La ministre de la Santé, Agnès Buzyn, a présenté le 18 septembre 2017 les grandes lignes de la nouvelle stratégie nationale de santé. La prévention et la promotion de la santé font partie des pistes prioritaires.

Les travaux d’élaboration de la stratégie nationale de santé (SNS) ont été lancés officiellement hier, 18 septembre 2017, par la ministre de la Santé. Même si les détails n'en sont pas encore connus, indique Le Figaro, l'ambition d'Agnès Buzyn est de "chasser la mauvaise médecine au profit de la bonne". Autrement dit, indique le ministère, "mieux dépenser pour mieux soigner".

Dans cette perspective, une concertation d'un mois entre les représentants du secteur de la santé, les élus et les usagers doit être rapidement être organisée. Elle doit aboutir à un projet de SNS qui sera soumis à la consultation publique en novembre via Internet. "La stratégie deviendra officielle avec la publication d’un décret avant le 31 décembre de cette année", ajoute Le Figaro.

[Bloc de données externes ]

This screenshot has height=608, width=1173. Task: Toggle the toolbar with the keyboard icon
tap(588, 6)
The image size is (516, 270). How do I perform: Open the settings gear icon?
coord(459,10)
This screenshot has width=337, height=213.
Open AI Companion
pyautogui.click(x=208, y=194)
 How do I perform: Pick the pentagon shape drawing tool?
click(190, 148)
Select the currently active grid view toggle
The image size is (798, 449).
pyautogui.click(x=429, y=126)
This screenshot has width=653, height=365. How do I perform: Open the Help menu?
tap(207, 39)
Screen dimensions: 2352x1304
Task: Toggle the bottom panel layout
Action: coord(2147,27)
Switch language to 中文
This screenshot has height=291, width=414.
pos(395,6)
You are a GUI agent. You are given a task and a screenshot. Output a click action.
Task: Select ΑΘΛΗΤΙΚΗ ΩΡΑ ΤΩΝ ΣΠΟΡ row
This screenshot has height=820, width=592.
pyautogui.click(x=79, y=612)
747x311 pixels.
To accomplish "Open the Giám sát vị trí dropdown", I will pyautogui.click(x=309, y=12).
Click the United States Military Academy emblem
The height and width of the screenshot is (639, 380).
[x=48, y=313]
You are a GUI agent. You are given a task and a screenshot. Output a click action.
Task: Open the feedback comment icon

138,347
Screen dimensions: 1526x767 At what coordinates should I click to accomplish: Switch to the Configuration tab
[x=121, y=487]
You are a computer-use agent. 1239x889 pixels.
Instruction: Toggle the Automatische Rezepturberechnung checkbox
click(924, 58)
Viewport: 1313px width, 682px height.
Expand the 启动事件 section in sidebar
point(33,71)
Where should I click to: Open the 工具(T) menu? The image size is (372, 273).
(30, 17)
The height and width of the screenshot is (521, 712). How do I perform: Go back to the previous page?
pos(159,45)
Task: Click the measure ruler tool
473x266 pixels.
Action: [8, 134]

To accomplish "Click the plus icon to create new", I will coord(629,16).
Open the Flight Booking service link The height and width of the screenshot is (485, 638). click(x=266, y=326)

Afin de faciliter les discussions, quatre axes d'étude ont été prédéfinis par Agnès Buzyn. Premièrement, énumère Le Figaro, "la prévention et la promotion de la santé, tout au long de la vie et dans tous les milieux". La ministre souhaite mettre l'accent sur trois enjeux autour d'un meilleur apprentissage de la santé. "Que cela soit en matière de lutte contre le tabagisme, de nutrition ou de sexualité, par exemple, il est nécessaire de reconnaître ce temps de l’éducation à la santé", a-t-elle déclaré.

Sa deuxième priorité est la lutte contre les inégalités sociales et territoriales d'accès à la santé. A cette fin, Agnès Buzyn prône "un système centré sur le patient, avec des parcours organisés au niveau des territoires". Un plan de mesures pour l'accès aux soins sera annoncé dès le mois d'octobre.

Le troisième axe vise à "accroître la pertinence et la qualité des soins", une entreprise précédemment amorcée lorsqu'elle présidait la Haute Autorité de santé (HAS). "Le bon soin à la bonne personne au bon moment, c'est cela la pertinence des soins", a-t-elle en effet insisté. Cette priorité ne sera pas sans conséquence pour les finances de l'assurance maladie, suggère à ce propos Le Figaro.

Dernière piste évoquée par la ministre : l'innovation, qu'elle soit organisationnelle, médicale, technologique ou numérique. Dans cette perspective, Agnès Buzyn souhaite "mieux associer les patients, les usagers et les professionnels, qui sont les premiers concernés par ces évolutions, par exemple en matière de télémédecine ou d'objets connectés". La question du financement reste également floue sur ce point. De fait, écrit Le Figaro, "il est trop tôt pour savoir si la montagne accouchera d'une souris".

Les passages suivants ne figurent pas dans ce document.